--- Record excerpts Enclosed Below ---

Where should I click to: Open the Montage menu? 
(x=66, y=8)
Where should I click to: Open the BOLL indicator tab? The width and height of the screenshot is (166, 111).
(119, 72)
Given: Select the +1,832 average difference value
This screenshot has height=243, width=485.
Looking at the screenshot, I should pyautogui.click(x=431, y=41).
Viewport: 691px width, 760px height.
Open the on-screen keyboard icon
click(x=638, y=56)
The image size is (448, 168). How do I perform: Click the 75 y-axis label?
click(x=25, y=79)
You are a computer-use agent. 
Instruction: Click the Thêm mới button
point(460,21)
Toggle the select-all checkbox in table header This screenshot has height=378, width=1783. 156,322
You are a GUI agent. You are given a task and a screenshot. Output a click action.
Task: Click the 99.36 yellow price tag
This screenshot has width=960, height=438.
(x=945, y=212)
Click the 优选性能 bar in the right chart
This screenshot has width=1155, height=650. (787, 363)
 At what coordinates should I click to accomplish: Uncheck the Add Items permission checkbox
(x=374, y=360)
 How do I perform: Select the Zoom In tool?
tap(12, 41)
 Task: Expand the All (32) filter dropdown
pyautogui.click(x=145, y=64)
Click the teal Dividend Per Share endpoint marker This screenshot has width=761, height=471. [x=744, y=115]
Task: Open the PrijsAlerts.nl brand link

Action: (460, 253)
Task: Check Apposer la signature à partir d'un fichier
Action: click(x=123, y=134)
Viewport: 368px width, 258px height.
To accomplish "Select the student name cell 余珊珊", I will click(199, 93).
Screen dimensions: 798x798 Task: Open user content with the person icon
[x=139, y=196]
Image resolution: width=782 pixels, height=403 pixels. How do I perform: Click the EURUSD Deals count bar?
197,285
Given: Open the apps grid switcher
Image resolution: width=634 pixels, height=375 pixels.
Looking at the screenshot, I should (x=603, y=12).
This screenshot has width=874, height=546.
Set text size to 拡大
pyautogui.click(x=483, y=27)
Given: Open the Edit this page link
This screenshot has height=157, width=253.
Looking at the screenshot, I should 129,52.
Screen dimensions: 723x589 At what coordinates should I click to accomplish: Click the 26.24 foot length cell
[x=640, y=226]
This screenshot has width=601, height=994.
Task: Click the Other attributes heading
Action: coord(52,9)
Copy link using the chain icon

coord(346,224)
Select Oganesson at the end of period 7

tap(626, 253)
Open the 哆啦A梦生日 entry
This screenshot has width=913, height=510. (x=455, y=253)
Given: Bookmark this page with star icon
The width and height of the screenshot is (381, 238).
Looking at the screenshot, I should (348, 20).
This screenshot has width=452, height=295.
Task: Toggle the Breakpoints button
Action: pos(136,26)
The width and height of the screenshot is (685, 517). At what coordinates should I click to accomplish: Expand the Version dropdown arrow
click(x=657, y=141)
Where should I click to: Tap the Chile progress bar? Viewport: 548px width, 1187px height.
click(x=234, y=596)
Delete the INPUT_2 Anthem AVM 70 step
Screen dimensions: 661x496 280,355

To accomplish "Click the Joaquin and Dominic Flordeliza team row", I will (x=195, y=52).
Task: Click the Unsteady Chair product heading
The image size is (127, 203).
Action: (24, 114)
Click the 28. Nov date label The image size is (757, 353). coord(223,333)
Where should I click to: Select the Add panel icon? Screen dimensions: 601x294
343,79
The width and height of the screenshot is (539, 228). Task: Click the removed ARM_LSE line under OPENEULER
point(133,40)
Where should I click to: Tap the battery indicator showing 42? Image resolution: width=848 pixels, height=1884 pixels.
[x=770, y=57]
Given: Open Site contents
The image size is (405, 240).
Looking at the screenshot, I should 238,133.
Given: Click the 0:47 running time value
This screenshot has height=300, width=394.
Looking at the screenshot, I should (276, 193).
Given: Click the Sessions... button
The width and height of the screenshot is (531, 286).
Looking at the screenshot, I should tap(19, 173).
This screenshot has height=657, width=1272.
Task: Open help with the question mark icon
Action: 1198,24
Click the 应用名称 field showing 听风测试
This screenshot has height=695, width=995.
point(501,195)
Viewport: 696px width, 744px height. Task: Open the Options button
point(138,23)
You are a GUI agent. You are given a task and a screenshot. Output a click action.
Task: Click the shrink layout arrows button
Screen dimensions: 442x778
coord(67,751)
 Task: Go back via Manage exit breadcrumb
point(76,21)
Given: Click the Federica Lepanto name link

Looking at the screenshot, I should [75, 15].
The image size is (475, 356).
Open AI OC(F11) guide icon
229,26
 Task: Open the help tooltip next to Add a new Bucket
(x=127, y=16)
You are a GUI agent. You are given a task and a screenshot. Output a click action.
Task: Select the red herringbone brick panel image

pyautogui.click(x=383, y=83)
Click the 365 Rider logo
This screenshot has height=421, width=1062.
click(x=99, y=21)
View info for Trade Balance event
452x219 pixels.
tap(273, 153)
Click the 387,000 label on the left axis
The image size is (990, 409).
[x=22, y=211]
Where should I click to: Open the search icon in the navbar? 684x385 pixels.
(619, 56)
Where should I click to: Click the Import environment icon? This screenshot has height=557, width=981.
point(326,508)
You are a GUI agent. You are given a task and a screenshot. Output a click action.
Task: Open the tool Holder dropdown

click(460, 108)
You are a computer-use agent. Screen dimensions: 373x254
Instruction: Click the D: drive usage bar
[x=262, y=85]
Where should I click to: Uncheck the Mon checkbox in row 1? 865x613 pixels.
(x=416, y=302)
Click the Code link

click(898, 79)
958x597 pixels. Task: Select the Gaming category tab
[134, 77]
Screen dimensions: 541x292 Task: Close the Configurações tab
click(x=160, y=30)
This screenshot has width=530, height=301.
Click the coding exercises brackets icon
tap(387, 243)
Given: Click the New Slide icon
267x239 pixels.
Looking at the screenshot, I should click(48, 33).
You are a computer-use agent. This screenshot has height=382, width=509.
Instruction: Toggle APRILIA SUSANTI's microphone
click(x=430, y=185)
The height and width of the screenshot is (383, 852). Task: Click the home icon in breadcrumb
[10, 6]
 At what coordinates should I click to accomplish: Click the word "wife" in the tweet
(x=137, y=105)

--- End of Enclosed Record excerpts ---

■ Exercise brief
Repeat all the records without altering a single word.

■ Output for this task
Where should I click to: Open the Montage menu? 
(x=66, y=8)
Where should I click to: Open the BOLL indicator tab? The width and height of the screenshot is (166, 111).
(119, 72)
Given: Select the +1,832 average difference value
This screenshot has height=243, width=485.
Looking at the screenshot, I should pyautogui.click(x=431, y=41).
Viewport: 691px width, 760px height.
Open the on-screen keyboard icon
click(x=638, y=56)
The image size is (448, 168). How do I perform: Click the 75 y-axis label?
click(x=25, y=79)
You are a computer-use agent. 
Instruction: Click the Thêm mới button
point(460,21)
Toggle the select-all checkbox in table header This screenshot has height=378, width=1783. 156,322
You are a GUI agent. You are given a task and a screenshot. Output a click action.
Task: Click the 99.36 yellow price tag
This screenshot has width=960, height=438.
(x=945, y=212)
Click the 优选性能 bar in the right chart
This screenshot has width=1155, height=650. (787, 363)
 At what coordinates should I click to accomplish: Uncheck the Add Items permission checkbox
(x=374, y=360)
 How do I perform: Select the Zoom In tool?
tap(12, 41)
 Task: Expand the All (32) filter dropdown
pyautogui.click(x=145, y=64)
Click the teal Dividend Per Share endpoint marker This screenshot has width=761, height=471. [x=744, y=115]
Task: Open the PrijsAlerts.nl brand link

Action: (460, 253)
Task: Check Apposer la signature à partir d'un fichier
Action: click(x=123, y=134)
Viewport: 368px width, 258px height.
To accomplish "Select the student name cell 余珊珊", I will click(199, 93).
Screen dimensions: 798x798 Task: Open user content with the person icon
[x=139, y=196]
Image resolution: width=782 pixels, height=403 pixels. How do I perform: Click the EURUSD Deals count bar?
197,285
Given: Open the apps grid switcher
Image resolution: width=634 pixels, height=375 pixels.
Looking at the screenshot, I should (x=603, y=12).
This screenshot has width=874, height=546.
Set text size to 拡大
pyautogui.click(x=483, y=27)
Given: Open the Edit this page link
This screenshot has height=157, width=253.
Looking at the screenshot, I should 129,52.
Screen dimensions: 723x589 At what coordinates should I click to accomplish: Click the 26.24 foot length cell
[x=640, y=226]
This screenshot has width=601, height=994.
Task: Click the Other attributes heading
Action: coord(52,9)
Copy link using the chain icon

coord(346,224)
Select Oganesson at the end of period 7

tap(626, 253)
Open the 哆啦A梦生日 entry
This screenshot has width=913, height=510. (x=455, y=253)
Given: Bookmark this page with star icon
The width and height of the screenshot is (381, 238).
Looking at the screenshot, I should (348, 20).
This screenshot has width=452, height=295.
Task: Toggle the Breakpoints button
Action: pos(136,26)
The width and height of the screenshot is (685, 517). At what coordinates should I click to accomplish: Expand the Version dropdown arrow
click(x=657, y=141)
Where should I click to: Tap the Chile progress bar? Viewport: 548px width, 1187px height.
click(x=234, y=596)
Delete the INPUT_2 Anthem AVM 70 step
Screen dimensions: 661x496 280,355

To accomplish "Click the Joaquin and Dominic Flordeliza team row", I will (x=195, y=52).
Task: Click the Unsteady Chair product heading
The image size is (127, 203).
Action: (24, 114)
Click the 28. Nov date label The image size is (757, 353). coord(223,333)
Where should I click to: Select the Add panel icon? Screen dimensions: 601x294
343,79
The width and height of the screenshot is (539, 228). Task: Click the removed ARM_LSE line under OPENEULER
point(133,40)
Where should I click to: Tap the battery indicator showing 42? Image resolution: width=848 pixels, height=1884 pixels.
[x=770, y=57]
Given: Open Site contents
The image size is (405, 240).
Looking at the screenshot, I should 238,133.
Given: Click the 0:47 running time value
This screenshot has height=300, width=394.
Looking at the screenshot, I should (276, 193).
Given: Click the Sessions... button
The width and height of the screenshot is (531, 286).
Looking at the screenshot, I should tap(19, 173).
This screenshot has height=657, width=1272.
Task: Open help with the question mark icon
Action: 1198,24
Click the 应用名称 field showing 听风测试
This screenshot has height=695, width=995.
point(501,195)
Viewport: 696px width, 744px height. Task: Open the Options button
point(138,23)
You are a GUI agent. You are given a task and a screenshot. Output a click action.
Task: Click the shrink layout arrows button
Screen dimensions: 442x778
coord(67,751)
 Task: Go back via Manage exit breadcrumb
point(76,21)
Given: Click the Federica Lepanto name link

Looking at the screenshot, I should [75, 15].
The image size is (475, 356).
Open AI OC(F11) guide icon
229,26
 Task: Open the help tooltip next to Add a new Bucket
(x=127, y=16)
You are a GUI agent. You are given a task and a screenshot. Output a click action.
Task: Select the red herringbone brick panel image

pyautogui.click(x=383, y=83)
Click the 365 Rider logo
This screenshot has height=421, width=1062.
click(x=99, y=21)
View info for Trade Balance event
452x219 pixels.
tap(273, 153)
Click the 387,000 label on the left axis
The image size is (990, 409).
[x=22, y=211]
Where should I click to: Open the search icon in the navbar? 684x385 pixels.
(619, 56)
Where should I click to: Click the Import environment icon? This screenshot has height=557, width=981.
point(326,508)
You are a GUI agent. You are given a task and a screenshot. Output a click action.
Task: Open the tool Holder dropdown

click(460, 108)
You are a computer-use agent. Screen dimensions: 373x254
Instruction: Click the D: drive usage bar
[x=262, y=85]
Where should I click to: Uncheck the Mon checkbox in row 1? 865x613 pixels.
(x=416, y=302)
Click the Code link

click(898, 79)
958x597 pixels. Task: Select the Gaming category tab
[134, 77]
Screen dimensions: 541x292 Task: Close the Configurações tab
click(x=160, y=30)
This screenshot has width=530, height=301.
Click the coding exercises brackets icon
tap(387, 243)
Given: Click the New Slide icon
267x239 pixels.
Looking at the screenshot, I should click(48, 33).
You are a computer-use agent. This screenshot has height=382, width=509.
Instruction: Toggle APRILIA SUSANTI's microphone
click(x=430, y=185)
The height and width of the screenshot is (383, 852). Task: Click the home icon in breadcrumb
[10, 6]
 At what coordinates should I click to accomplish: Click the word "wife" in the tweet
(x=137, y=105)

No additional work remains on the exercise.